COLOR OUT LOUD: Paintings by Chilean Artist Jacqueline Unanue

by Jacqueline Unanue

I was born into a family of artists, and for as long as I can remember I have been surrounded by music and painting. From an early age, my father encouraged me to carefully observe the rich palette of colors in the mountains of my native Chile, and, when we were at the beach, to make drawings in the sand. My mother encouraged me to listen to classical music.

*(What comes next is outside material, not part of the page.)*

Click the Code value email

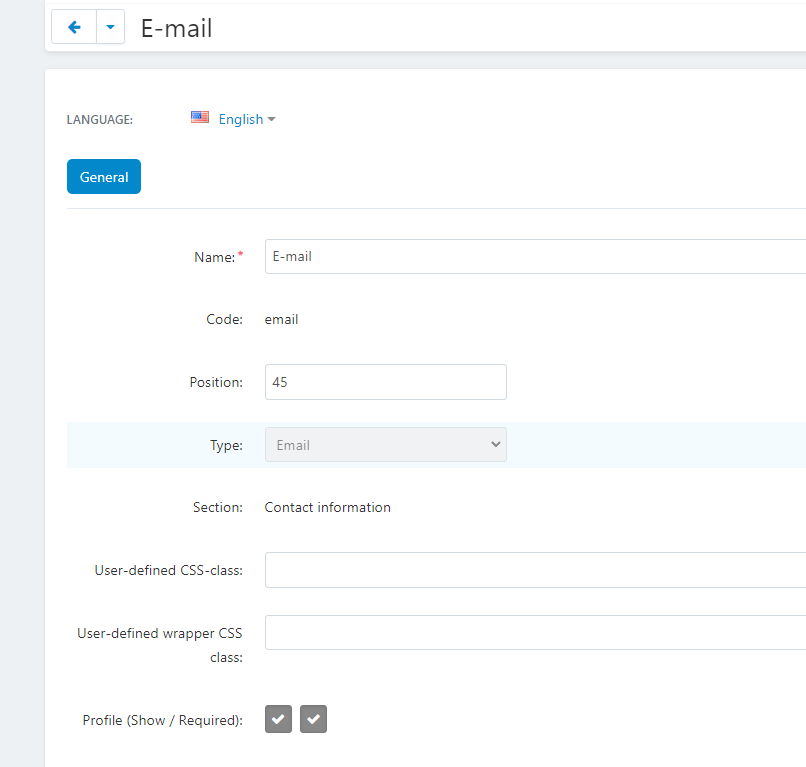(281, 319)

When I studied graphic design as a university student, I was fortunate to have artist-teachers who were very talented and sensitive. Their lectures opened my eyes to a new kind of world, one that forever changed the way I looked at the environment. One of these teachers lectured on Wassily Kandinsky, an artist whose works were inspired by music and whose theories about art were shaped by his subjective experiences. The ideas in Kandinsky’s book, Concerning the Spiritual in Art, defined art as something enigmatic and mystical, born from the inner necessity of the artist and claiming its own free-standing life, its own spiritual breath. These ideas deeply touched me and remained with me, dormant until recently. I am now painting canvases inspired by music—not simply by having it on the background, but as an element alive and breathing in my work.

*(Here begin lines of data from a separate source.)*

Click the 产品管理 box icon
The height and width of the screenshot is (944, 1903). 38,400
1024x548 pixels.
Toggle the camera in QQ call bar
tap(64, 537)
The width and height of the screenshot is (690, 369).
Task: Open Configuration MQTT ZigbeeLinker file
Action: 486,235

In spite of living far away, I feel always connected to Chile, a place I refer to as “my ancient land.” Several years ago, the nostalgia for my homeland made me recall the work of two Czech composers, Antonín Dvořák and Bedřich Smetana, whose music conveys their own love for their country. Dvořák’s New World Symphony became the incentive for a new series of paintings I began, “From The New World,” and with Smetana’s My Fatherland as inspiration, I started “My Ancient Land” series.  The sense of belonging to a place is personal and universal, and this is the reason I could and can very much identify with these musical pieces.

As my work evolved, I turned to Chilean classical music — six composers in particular: René Amengual (1911–1954), Eulogio Dávalos (b. 1945), Juan Orrego-Salas (b. 1917), Enrique Soro (1884-1954), Sylvia Soublette (b. 1923), and Jorge Urrutia (1905-1981). Some of these composers were stirred by the same Chilean landscapes and locales of my memory, others by the same experience of tapping into an inner “cosmos,” and one of them—Eulogio Dávalos—I was actually fortunate enough to meet in person. With this inspiration I continued painting for the series, “My Ancient Land,” which has been part of a traveling exhibit in the U.S., Chile, and Spain, curated by Gloria Garafulich-Grabois.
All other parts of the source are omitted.